## Given problem 1
Could you repeat the records word for word, from the line with "Where should I click to: Add" to the end of the records?

## Passage

- Born: Jean-Pierre Léon Louis Joseph Marie Berghmans January 23, 1949 (age 77) Namêche, Belgium
- Citizenship: Belgian
- Education: Université catholique de Louvain INSEAD (MBA)
- Occupations: Businessman, art collector, and philanthropist
- Title: Chairman of the Lhoist Group
- Term: 2011–present
- Spouse: Countess Catherine d'Aspremont Lynden ​ ​(m. 1972)​
- Children: 3
- Parent(s): Jean Berghmans Baroness Elisabeth Lhoist
- Relatives: Harold Charles d'Aspremont Lynden (father-in-law) Léon Lhoist (grandfather)
- Awards: Commander of the Order of the Crown (Belgium) Knight of the Legion of Honour (France)

= Jean-Pierre Berghmans =

Belgian billionaire

Baron Jean-Pierre Léon Louis Joseph Marie Berghmans (born 23 January 1949) is a Belgian billionaire businessman, art collector, and philanthropist. He is the chairman of the Lhoist Group, a family-owned multinational corporation headquartered in Limelette, Belgium, which is the world's leading producer of lime, dolomite and mineral products. Following the sale of Lhoist's North American operations to Martin Marietta Materials in June 2026 for US$13.5 billion, the Berghmans family became the wealthiest family in Belgium, with an estimated fortune of over €12.5 billion.

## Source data
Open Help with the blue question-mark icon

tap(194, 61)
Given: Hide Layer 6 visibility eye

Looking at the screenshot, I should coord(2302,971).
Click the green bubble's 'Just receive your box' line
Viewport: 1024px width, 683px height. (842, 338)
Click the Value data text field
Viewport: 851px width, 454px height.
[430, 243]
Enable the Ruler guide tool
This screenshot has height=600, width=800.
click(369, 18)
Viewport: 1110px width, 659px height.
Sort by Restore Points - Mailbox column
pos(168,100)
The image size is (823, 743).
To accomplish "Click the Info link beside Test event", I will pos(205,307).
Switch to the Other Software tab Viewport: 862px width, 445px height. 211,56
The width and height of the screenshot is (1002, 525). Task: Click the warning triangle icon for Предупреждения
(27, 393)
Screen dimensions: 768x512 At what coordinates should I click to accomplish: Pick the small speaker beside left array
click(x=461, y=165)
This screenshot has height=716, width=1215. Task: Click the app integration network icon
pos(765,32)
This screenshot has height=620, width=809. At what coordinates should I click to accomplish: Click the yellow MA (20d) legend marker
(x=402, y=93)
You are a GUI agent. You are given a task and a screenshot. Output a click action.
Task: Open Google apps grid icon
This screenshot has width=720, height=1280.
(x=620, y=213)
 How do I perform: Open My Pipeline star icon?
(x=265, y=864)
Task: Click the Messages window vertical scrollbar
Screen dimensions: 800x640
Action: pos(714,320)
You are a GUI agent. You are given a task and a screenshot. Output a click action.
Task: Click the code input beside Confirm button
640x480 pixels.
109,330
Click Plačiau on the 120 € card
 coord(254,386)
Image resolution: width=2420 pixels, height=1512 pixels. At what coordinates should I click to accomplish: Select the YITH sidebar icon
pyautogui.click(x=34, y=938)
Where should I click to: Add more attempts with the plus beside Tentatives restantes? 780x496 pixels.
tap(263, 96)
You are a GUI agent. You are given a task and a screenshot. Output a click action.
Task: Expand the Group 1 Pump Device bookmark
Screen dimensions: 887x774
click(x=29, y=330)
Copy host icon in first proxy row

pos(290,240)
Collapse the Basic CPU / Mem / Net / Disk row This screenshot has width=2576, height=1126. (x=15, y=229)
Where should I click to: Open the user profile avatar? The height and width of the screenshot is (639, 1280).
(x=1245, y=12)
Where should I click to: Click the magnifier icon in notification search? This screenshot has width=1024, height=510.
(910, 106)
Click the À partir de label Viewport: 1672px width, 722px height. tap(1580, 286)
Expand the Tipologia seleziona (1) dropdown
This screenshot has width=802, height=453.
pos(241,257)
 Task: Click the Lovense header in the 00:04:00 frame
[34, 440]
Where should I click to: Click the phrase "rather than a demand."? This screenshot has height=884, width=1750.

## Given problem 2
Could you reproduce the Berghmans biography word for word, from "- Awards: Commander" to "over €12.5 billion."?

## Written answer 1
Where should I click to: Add more attempts with the plus beside Tentatives restantes? 780x496 pixels.
tap(263, 96)
You are a GUI agent. You are given a task and a screenshot. Output a click action.
Task: Expand the Group 1 Pump Device bookmark
Screen dimensions: 887x774
click(x=29, y=330)
Copy host icon in first proxy row

pos(290,240)
Collapse the Basic CPU / Mem / Net / Disk row This screenshot has width=2576, height=1126. (x=15, y=229)
Where should I click to: Open the user profile avatar? The height and width of the screenshot is (639, 1280).
(x=1245, y=12)
Where should I click to: Click the magnifier icon in notification search? This screenshot has width=1024, height=510.
(910, 106)
Click the À partir de label Viewport: 1672px width, 722px height. tap(1580, 286)
Expand the Tipologia seleziona (1) dropdown
This screenshot has width=802, height=453.
pos(241,257)
 Task: Click the Lovense header in the 00:04:00 frame
[34, 440]
Where should I click to: Click the phrase "rather than a demand."? This screenshot has height=884, width=1750.

## Written answer 2
- Awards: Commander of the Order of the Crown (Belgium) Knight of the Legion of Honour (France)

= Jean-Pierre Berghmans =

Belgian billionaire

Baron Jean-Pierre Léon Louis Joseph Marie Berghmans (born 23 January 1949) is a Belgian billionaire businessman, art collector, and philanthropist. He is the chairman of the Lhoist Group, a family-owned multinational corporation headquartered in Limelette, Belgium, which is the world's leading producer of lime, dolomite and mineral products. Following the sale of Lhoist's North American operations to Martin Marietta Materials in June 2026 for US$13.5 billion, the Berghmans family became the wealthiest family in Belgium, with an estimated fortune of over €12.5 billion.